The video is also among the first television ads of the 2019 General Assembly elections. Democrats said that’s a sign that Cox fears a mounting campaign from his challenger, African American building contractor Sheila Bynum-Coleman, The Washington Post reports.
“He’s one of the most powerful Republicans in Virginia, and he’s clearly scared of running his first competitive race in years,” Kathryn Gilley, a spokeswoman for the House Democratic caucus, told the Post. “Sheila Bynum-Coleman has the momentum and the support — and Cox knows it.”
Cox and Bynum-Coleman are both running in unfamiliar territory — the re-drawn lines of House District 66, which now includes more black voters after a federal court said the previous district lines were racially gerrymandered. In the old district, which Cox has represented in the House since 1990, 76 percent of voters were white and 18 percent were black. The new district, which now tilts Democratic, is 58 percent white and 34 percent black, according to the nonpartisan Virginia Public Access Project.
Bynum-Coleman previously ran against Republican Del. Riley Ingram in the 62nd District in 2017, under the old electoral map. Ingram, like Cox, is an older, white, male GOP incumbent, who narrowly held onto his seat against Bynum-Coleman in the 2017 elections.
Though her opponent this year is more of a household name, Bynum-Coleman is optimistic about her chances.
“Everyone hates him because he’s done so many bad things,” she said in an interview.
While Cox is revered among Republicans for his pro-business policies and leadership on this year’s tax conformity bill, his far-right stances on issues like gay rights and gun violence have earned him many enemies over his 19 years in the House.
As House majority leader, Cox controls the flow of legislation through the Chamber, and he has come under fire for not allowing full floor votes on bills he does not personally support, like measures aimed at extending anti-discrimination protections to members of the LGBTQ community.

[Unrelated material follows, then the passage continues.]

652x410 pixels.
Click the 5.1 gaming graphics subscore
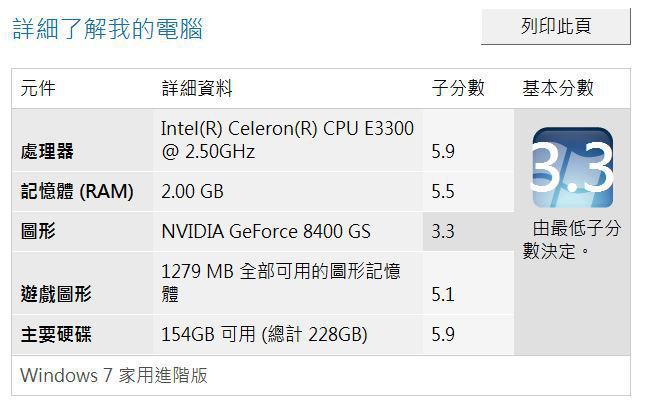point(443,294)
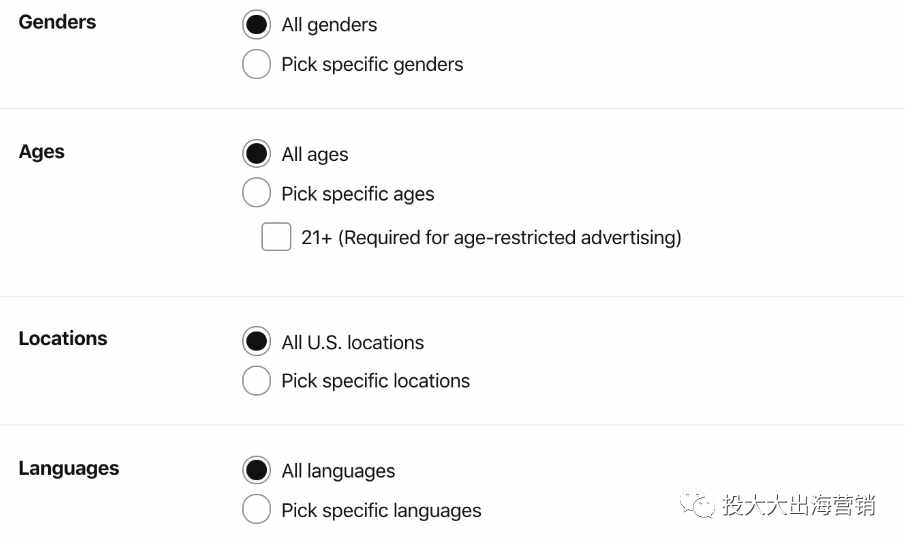Choose the Pick specific languages radio circle

tap(256, 509)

Recently, during a special session of the General Assembly on gun control, Cox played a leading role in sending lawmakers home after just 90 minutes without allowing for a single vote on bills like universal background checks. He called the session, “an election-year stunt.”
For Bynum-Coleman, that’s just the latest example of political leaders obstructing debate on essential issues that matter to their constituents, including Bynum-Coleman’s daughter, who was shot but survived. “My daughter getting shot was not an election-year stunt,” she said on Twitter.

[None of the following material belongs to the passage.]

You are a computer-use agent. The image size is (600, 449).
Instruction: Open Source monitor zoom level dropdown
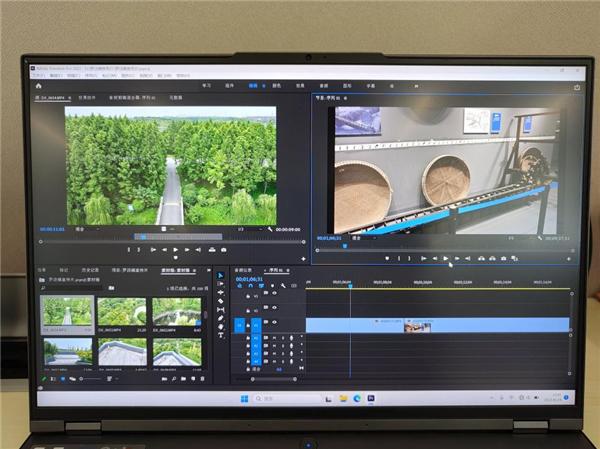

“If you’re going to lead, then you should lead. But leadership to me doesn’t look like political interference, and that’s what he’s doing.”
Making history
Bynum-Coleman would be the first woman and first African American person to represent the district in the House — historic feats that are not lost on her.

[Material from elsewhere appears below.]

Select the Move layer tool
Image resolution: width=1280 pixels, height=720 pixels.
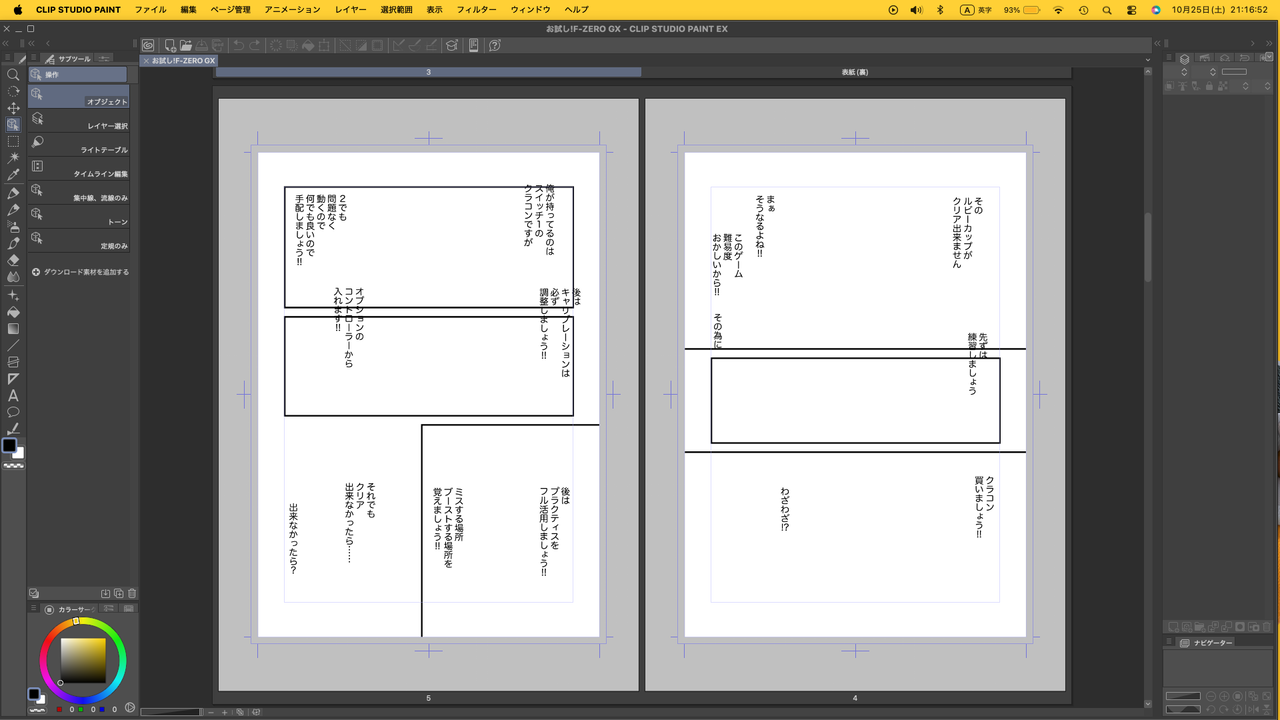[13, 108]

“As a woman, you get the question what makes you qualified, and as a black woman, you get that even more,” she said. “I’m critiqued at every level in every space in everything that I do.” Bynum-Coleman added that she is constantly told that “…I’m not doing this right. I don’t wear the right things. I don’t say the right things.”
What’s more important than appeasing critics, she continued, is to keep doing what she’s always done, “hold my head up and fight through the week.”